Java API Read hive orc file
Reprint: http://lxw1234.com/archives/2015/08/462.htm
Orc is a hive-specific file format that has a very high compression ratio and read efficiency, so it quickly replaces the previous rcfile and becomes a very common file format in hive.
In a real business scenario, you might want to use the Java API, or MapReduce read and write orc files.
This article first describes using the Java API to read hive ORC files.

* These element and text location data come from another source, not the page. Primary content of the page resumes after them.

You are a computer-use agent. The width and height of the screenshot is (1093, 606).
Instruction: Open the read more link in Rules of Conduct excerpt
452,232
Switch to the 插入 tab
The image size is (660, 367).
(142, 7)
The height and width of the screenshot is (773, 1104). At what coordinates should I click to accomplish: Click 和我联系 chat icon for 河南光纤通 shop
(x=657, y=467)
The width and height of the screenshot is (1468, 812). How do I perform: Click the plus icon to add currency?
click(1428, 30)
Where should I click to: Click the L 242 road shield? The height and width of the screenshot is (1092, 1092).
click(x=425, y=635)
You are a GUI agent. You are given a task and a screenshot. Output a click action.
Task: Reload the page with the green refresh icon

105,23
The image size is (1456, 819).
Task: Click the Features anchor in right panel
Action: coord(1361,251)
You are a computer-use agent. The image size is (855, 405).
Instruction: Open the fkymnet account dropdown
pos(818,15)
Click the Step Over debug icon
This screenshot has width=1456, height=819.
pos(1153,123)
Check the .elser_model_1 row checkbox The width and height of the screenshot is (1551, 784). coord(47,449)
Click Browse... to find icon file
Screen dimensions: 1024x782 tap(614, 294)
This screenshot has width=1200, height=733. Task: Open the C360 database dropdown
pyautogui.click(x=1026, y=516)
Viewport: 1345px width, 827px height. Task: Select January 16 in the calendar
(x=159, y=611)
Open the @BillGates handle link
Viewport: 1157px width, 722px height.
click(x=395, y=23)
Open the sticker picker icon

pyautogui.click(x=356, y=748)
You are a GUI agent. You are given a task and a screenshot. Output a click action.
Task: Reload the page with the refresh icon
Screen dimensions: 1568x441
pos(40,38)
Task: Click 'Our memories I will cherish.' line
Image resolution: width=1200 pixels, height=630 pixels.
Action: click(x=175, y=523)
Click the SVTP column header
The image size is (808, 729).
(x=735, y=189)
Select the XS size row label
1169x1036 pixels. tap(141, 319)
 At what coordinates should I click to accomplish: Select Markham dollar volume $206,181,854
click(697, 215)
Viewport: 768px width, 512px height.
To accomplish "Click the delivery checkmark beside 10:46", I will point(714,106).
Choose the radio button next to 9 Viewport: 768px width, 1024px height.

There is already a table lxw1234 stored in the ORC format in hive:
The table has four fields: URL, Word, freq, weight, type string;
There are only 5 data:
The following code reads the orc file directly from the HDFs path of the table lxw1234, using the API:
Package com.lxw1234.test; Import java.util.List; Import java.util.Properties; Import Org.apache.hadoop.fs.Path; Import Org.apache.hadoop.hive.ql.io.orc.OrcInputFormat; Import Org.apache.hadoop.hive.ql.io.orc.OrcSerde; Import Org.apache.hadoop.hive.serde2.objectinspector.StructField; Import Org.apache.hadoop.hive.serde2.objectinspector.StructObjectInspector; Import Org.apache.hadoop.mapred.FileInputFormat; Import Org.apache.hadoop.mapred.InputFormat; Import Org.apache.hadoop.mapred.InputSplit; Import org.apache.hadoop.mapred.JobConf; Import Org.apache.hadoop.mapred.RecordReader; Import Org.apache.hadoop.mapred.Reporter; /** * LxW large data field-http://lxw1234.com * @author lxw.com */public class Testorcreader { public static void Main (string[] args) throws Exception {jobconf conf = new jobconf (); Path Testfilepath = new Path (args[0]); Properties P = new properties (); Orcserde Serde = new Orcserde (); P.setproperty ("Columns", "url,word,freq,weight"); P.setproperTy ("Columns.types", "string:string:string:string"); Serde.initialize (conf, p); Structobjectinspector inspector = (structobjectinspector) serde.getobjectinspector (); InputFormat in = new Orcinputformat (); Fileinputformat.setinputpaths (conf, testfilepath.tostring ()); Inputsplit[] Splits = in.getsplits (conf, 1); System.out.println ("splits.length==" + splits.length); Conf.set ("Hive.io.file.readcolumn.ids", "1"); Recordreader reader = In.getrecordreader (Splits[0], conf, reporter.null); Object key = Reader.createkey (); Object value = Reader.createvalue (); list<? Extends structfield> fields = Inspector.getallstructfieldrefs (); Long offset = Reader.getpos (); while (reader.